▶ **OBJECTIVE**
Rewrite the listing below with every "Instruction" switched to "Command" and everything else left unchanged.

[Pointing listing for text and elements]
::::

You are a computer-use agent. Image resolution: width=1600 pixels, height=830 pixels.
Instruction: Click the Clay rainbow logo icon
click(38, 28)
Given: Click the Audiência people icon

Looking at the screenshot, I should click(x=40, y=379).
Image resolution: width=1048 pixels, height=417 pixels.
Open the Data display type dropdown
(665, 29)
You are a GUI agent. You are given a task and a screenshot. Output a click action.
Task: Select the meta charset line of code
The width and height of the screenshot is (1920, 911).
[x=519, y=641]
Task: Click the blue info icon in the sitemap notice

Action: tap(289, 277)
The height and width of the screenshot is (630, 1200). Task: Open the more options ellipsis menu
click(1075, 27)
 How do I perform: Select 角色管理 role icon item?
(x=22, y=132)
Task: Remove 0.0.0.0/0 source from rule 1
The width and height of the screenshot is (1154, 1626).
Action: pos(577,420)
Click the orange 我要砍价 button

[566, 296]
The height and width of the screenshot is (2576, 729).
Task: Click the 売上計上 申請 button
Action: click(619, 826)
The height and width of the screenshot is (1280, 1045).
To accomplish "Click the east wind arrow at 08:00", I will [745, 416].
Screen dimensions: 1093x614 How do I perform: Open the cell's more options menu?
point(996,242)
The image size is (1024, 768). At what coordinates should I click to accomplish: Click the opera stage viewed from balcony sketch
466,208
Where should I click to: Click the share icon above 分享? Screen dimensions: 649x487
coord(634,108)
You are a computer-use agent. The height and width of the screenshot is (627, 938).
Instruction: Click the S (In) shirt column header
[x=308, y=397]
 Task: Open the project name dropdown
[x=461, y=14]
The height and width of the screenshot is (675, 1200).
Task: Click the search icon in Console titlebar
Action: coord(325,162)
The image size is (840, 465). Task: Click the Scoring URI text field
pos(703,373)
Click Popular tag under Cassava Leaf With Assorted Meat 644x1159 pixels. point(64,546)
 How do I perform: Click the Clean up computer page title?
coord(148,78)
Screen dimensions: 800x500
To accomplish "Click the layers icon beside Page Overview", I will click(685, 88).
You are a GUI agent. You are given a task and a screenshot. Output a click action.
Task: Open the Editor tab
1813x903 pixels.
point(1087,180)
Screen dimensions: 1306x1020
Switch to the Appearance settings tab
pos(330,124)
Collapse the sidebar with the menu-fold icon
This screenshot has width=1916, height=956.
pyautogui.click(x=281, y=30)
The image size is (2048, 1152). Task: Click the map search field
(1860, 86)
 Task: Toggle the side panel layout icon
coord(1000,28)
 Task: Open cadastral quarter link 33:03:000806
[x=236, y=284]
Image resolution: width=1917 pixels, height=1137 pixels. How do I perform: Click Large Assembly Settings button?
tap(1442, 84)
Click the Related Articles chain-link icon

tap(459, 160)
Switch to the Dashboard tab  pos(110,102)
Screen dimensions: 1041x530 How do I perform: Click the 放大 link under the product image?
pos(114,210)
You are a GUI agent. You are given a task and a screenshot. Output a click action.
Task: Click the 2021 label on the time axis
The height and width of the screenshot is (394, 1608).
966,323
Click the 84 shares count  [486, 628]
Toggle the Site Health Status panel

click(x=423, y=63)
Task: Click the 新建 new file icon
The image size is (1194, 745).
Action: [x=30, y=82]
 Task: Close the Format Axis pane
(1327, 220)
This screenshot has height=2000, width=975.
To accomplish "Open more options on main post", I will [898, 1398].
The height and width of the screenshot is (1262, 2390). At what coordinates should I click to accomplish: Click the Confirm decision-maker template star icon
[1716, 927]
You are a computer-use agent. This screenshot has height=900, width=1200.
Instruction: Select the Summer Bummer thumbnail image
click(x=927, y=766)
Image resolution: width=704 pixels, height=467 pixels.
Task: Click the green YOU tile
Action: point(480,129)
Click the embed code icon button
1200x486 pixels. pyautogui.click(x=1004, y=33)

::::

▶ **SOLUTION BELOW**
You are a computer-use agent. Image resolution: width=1600 pixels, height=830 pixels.
Command: Click the Clay rainbow logo icon
click(38, 28)
Given: Click the Audiência people icon

Looking at the screenshot, I should click(x=40, y=379).
Image resolution: width=1048 pixels, height=417 pixels.
Open the Data display type dropdown
(665, 29)
You are a GUI agent. You are given a task and a screenshot. Output a click action.
Task: Select the meta charset line of code
The width and height of the screenshot is (1920, 911).
[x=519, y=641]
Task: Click the blue info icon in the sitemap notice

Action: tap(289, 277)
The height and width of the screenshot is (630, 1200). Task: Open the more options ellipsis menu
click(1075, 27)
 How do I perform: Select 角色管理 role icon item?
(x=22, y=132)
Task: Remove 0.0.0.0/0 source from rule 1
The width and height of the screenshot is (1154, 1626).
Action: pos(577,420)
Click the orange 我要砍价 button

[566, 296]
The height and width of the screenshot is (2576, 729).
Task: Click the 売上計上 申請 button
Action: click(619, 826)
The height and width of the screenshot is (1280, 1045).
To accomplish "Click the east wind arrow at 08:00", I will [745, 416].
Screen dimensions: 1093x614 How do I perform: Open the cell's more options menu?
point(996,242)
The image size is (1024, 768). At what coordinates should I click to accomplish: Click the opera stage viewed from balcony sketch
466,208
Where should I click to: Click the share icon above 分享? Screen dimensions: 649x487
coord(634,108)
You are a computer-use agent. The height and width of the screenshot is (627, 938).
Command: Click the S (In) shirt column header
[x=308, y=397]
 Task: Open the project name dropdown
[x=461, y=14]
The height and width of the screenshot is (675, 1200).
Task: Click the search icon in Console titlebar
Action: coord(325,162)
The image size is (840, 465). Task: Click the Scoring URI text field
pos(703,373)
Click Popular tag under Cassava Leaf With Assorted Meat 644x1159 pixels. point(64,546)
 How do I perform: Click the Clean up computer page title?
coord(148,78)
Screen dimensions: 800x500
To accomplish "Click the layers icon beside Page Overview", I will click(685, 88).
You are a GUI agent. You are given a task and a screenshot. Output a click action.
Task: Open the Editor tab
1813x903 pixels.
point(1087,180)
Screen dimensions: 1306x1020
Switch to the Appearance settings tab
pos(330,124)
Collapse the sidebar with the menu-fold icon
This screenshot has width=1916, height=956.
pyautogui.click(x=281, y=30)
The image size is (2048, 1152). Task: Click the map search field
(1860, 86)
 Task: Toggle the side panel layout icon
coord(1000,28)
 Task: Open cadastral quarter link 33:03:000806
[x=236, y=284]
Image resolution: width=1917 pixels, height=1137 pixels. How do I perform: Click Large Assembly Settings button?
tap(1442, 84)
Click the Related Articles chain-link icon

tap(459, 160)
Switch to the Dashboard tab  pos(110,102)
Screen dimensions: 1041x530 How do I perform: Click the 放大 link under the product image?
pos(114,210)
You are a GUI agent. You are given a task and a screenshot. Output a click action.
Task: Click the 2021 label on the time axis
The height and width of the screenshot is (394, 1608).
966,323
Click the 84 shares count  [486, 628]
Toggle the Site Health Status panel

click(x=423, y=63)
Task: Click the 新建 new file icon
The image size is (1194, 745).
Action: [x=30, y=82]
 Task: Close the Format Axis pane
(1327, 220)
This screenshot has height=2000, width=975.
To accomplish "Open more options on main post", I will [898, 1398].
The height and width of the screenshot is (1262, 2390). At what coordinates should I click to accomplish: Click the Confirm decision-maker template star icon
[1716, 927]
You are a computer-use agent. This screenshot has height=900, width=1200.
Command: Select the Summer Bummer thumbnail image
click(x=927, y=766)
Image resolution: width=704 pixels, height=467 pixels.
Task: Click the green YOU tile
Action: point(480,129)
Click the embed code icon button
1200x486 pixels. pyautogui.click(x=1004, y=33)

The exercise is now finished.